I have been working as a film journalist since 2010, dividing the first four years between radio broadcasting and entertainment writing in the Dallas-Fort Worth metroplex. In 2014, I entered Fresh Fiction (FreshFiction.tv) as the features editor. The following year, I stepped into the film critic position at the Denton Record-Chronicle, a daily North Texas print publication. My time is dedicated to writing theatrical film reviews, at-home entertainment columns, and conducting interviews with on-screen talent and filmmakers, as well as hosting a podcast devoted to genre filmmaking (called My Bloody Podcast). I've been married for seven happy years, and I have one son who is all about dinosaurs just like his dad.
Preston Barta // Editor
DEADPOOL smashed all kinds of box-office records last weekend, including earning the title as the biggest R-rated opening weekend ever. With 20th Century Fox sweeping in $132.7 million over its Friday-to-Sunday frame, it’s apparent DEADPOOL delivered a film worth quoting and revisiting.
It’s easy to acknowledge Ryan Reynold’s titular performance, the film’s witty script and spectacular direction, because all those components are laid out thick on the surface. However, one element that may fall underneath the radar is the work of Greg LaSalle, the facial performer of Deadpool’s voice of reason, Colossus.
Colossus previously appeared in X2: X-MEN UNITED, X-MEN: THE LAST STAND and X-MEN: DAYS OF FUTURE PAST, but his character was barely developed and rarely spoke. DEADPOOL is undoubtedly his most important appearance yet, even if we never see him out of his metal form like the previous X-MEN films.
LaSalle is one of the biggest reasons we feel for the character. With the aid of new breakthroughs in motion capture that fully embodied Colossus’ facial expressions, LaSalle brought a certain subtlety to Colossus that’s hard to dismiss.
As a motion capture artist, LaSalle’s role is much more fluid compared to actors performing on a set. The continuity of his filming process keeps him focused. “I don’t have to wait for camera setup, costume change or rigging – you can literally blast through several pages of a script in a day,” said LaSalle when we recently rang him up. “When you see Colossus walking down the hallway with [Negasonic Teenage Warhead] (played by Brianna Hildebrand), we shot that scene all at once. We would loop it and do it over and over. So it’s never like, ‘Shoot this one line and then the next,’ and so on. This sense of flow is constructive.”
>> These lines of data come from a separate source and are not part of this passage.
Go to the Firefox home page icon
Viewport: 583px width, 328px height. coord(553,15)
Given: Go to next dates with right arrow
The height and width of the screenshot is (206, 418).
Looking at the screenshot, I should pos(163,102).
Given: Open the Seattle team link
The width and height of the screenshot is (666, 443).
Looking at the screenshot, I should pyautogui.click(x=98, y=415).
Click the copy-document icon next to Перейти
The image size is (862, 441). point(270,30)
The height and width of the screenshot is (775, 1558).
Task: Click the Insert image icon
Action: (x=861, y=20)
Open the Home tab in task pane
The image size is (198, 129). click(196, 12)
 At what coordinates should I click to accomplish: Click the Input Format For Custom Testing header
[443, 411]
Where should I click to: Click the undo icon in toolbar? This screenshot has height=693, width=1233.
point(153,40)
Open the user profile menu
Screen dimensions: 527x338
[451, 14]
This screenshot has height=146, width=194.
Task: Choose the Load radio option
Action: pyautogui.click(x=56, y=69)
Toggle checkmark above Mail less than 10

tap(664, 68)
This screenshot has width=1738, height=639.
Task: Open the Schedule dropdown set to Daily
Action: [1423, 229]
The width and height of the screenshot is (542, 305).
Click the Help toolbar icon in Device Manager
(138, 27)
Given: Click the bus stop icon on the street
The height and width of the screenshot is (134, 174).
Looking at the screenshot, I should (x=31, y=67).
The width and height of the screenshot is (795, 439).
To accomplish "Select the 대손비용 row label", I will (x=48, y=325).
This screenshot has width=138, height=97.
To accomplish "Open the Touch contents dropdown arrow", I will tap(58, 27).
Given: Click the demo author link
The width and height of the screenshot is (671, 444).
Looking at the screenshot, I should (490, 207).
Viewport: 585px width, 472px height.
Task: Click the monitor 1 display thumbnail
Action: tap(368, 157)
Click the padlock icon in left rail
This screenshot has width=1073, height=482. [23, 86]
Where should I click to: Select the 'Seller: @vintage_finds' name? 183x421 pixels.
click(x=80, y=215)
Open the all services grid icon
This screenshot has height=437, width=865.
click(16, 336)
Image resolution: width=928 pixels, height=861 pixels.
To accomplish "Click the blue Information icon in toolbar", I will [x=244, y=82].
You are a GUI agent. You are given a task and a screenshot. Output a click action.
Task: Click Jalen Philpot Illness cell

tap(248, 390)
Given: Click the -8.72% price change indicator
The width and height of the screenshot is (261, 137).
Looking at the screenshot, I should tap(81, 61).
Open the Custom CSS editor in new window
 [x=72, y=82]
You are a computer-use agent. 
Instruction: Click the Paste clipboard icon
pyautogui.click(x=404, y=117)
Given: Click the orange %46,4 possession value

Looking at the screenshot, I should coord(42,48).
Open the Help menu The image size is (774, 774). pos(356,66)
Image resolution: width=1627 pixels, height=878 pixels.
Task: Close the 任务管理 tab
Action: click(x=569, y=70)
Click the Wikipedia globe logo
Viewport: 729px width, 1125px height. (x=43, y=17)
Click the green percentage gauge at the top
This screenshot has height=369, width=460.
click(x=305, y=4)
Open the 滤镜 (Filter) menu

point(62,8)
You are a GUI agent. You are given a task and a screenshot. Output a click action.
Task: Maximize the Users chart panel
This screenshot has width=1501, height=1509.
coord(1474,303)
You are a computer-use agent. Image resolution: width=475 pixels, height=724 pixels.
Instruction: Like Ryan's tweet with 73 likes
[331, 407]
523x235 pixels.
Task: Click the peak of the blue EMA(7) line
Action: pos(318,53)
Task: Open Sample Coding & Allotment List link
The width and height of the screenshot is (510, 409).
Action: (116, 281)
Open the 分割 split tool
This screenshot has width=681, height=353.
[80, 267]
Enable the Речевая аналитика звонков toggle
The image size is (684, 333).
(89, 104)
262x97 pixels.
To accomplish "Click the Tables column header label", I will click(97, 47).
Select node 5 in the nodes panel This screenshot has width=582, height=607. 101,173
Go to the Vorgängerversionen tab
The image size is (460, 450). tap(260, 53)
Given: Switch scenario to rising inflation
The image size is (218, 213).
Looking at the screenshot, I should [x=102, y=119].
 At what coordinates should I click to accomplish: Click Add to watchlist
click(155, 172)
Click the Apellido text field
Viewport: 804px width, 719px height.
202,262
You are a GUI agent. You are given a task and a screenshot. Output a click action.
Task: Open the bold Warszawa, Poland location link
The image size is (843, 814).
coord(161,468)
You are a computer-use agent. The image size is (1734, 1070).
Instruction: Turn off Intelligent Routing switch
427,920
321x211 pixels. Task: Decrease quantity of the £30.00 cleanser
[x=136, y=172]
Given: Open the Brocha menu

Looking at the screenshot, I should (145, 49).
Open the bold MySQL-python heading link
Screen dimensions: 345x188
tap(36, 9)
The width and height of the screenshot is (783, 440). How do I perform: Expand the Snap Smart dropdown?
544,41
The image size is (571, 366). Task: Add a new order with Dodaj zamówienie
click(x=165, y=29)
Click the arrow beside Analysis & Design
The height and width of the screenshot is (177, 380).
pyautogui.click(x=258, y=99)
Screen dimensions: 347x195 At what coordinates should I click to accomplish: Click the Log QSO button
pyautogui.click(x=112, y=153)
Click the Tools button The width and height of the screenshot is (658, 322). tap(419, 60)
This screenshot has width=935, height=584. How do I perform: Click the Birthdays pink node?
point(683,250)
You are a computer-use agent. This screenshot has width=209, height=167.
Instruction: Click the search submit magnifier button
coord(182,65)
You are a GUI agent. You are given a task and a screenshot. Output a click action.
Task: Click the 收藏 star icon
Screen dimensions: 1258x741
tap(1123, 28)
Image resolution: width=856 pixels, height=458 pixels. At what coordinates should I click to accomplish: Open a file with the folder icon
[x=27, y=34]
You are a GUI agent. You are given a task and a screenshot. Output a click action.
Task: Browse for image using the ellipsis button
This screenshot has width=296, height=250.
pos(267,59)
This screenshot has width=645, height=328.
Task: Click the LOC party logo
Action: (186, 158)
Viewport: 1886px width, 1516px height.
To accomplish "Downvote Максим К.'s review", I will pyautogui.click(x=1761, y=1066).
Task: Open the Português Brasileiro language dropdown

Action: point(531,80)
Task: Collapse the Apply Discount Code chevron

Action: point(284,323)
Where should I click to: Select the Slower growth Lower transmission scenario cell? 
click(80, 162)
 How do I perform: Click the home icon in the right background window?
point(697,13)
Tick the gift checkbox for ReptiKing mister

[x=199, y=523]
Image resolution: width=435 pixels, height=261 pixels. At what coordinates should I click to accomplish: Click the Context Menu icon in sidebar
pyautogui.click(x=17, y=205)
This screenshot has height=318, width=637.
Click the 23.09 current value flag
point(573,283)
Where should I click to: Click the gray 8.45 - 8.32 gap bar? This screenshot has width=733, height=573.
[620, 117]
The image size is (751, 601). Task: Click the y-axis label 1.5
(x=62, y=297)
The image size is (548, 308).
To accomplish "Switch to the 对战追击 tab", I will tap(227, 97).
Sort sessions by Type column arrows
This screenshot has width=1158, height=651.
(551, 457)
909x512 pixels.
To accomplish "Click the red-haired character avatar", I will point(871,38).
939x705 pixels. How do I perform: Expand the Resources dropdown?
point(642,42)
While the process is more brisk for LaSalle, the downside is the inability to work off other actors. “When I come in, the actors are already done filming. I work off of what was done in the scene,” said LaSalle.
The interaction on his side is minimal, but it still leaves room to create. “I would work with director Tim Miller on Colossus’ behavior and what I think he would do in the moment. It’s not necessarily the dialogue that helps your performance, it’s being aware of what’s going on around you.”
LaSalle wasn’t the other contributor to the Colossus we see on screen. There was the voice actor and the on-set stand-in who helped create the character. “The voice of Colossus (done by Stefan Kapicic) was recorded in a different location, in Croatia. We would receive the audio files from there and I would practice the timing of the dialogue,” said LaSalle.
To match the stand-in, whether done by body or hand animation, cameras would be placed around LaSalle from all angles. “You can move a little bit in my stationary position, but it’s too difficult to try and mimic an actor’s movement from production. As a solution, we would stabilize the data from production, meaning whenever there is head motion we would remove it in post. This limited my worries to only creating the facial movements,” said LaSalle.
The history of motion captured performances started with the body, wearing reflective markers on a body suit. It was deduced by what the skeleton frame would do with his or her body. As the technology progressed over the years, the markers were made smaller to include more detailed movement, such as one’s face. “We wanted to be able to transfer the real expressions and subtlety of the captured performance through the final computer-generated character,” said LaSalle. “It’s really made a huge difference in the ability to have an actor’s performance come through.”
Technology is an ever-changing concept, and DEADPOOL is a considerable example of how far we’ve come.
DEADPOOL opened last week and is playing in theaters nationwide today.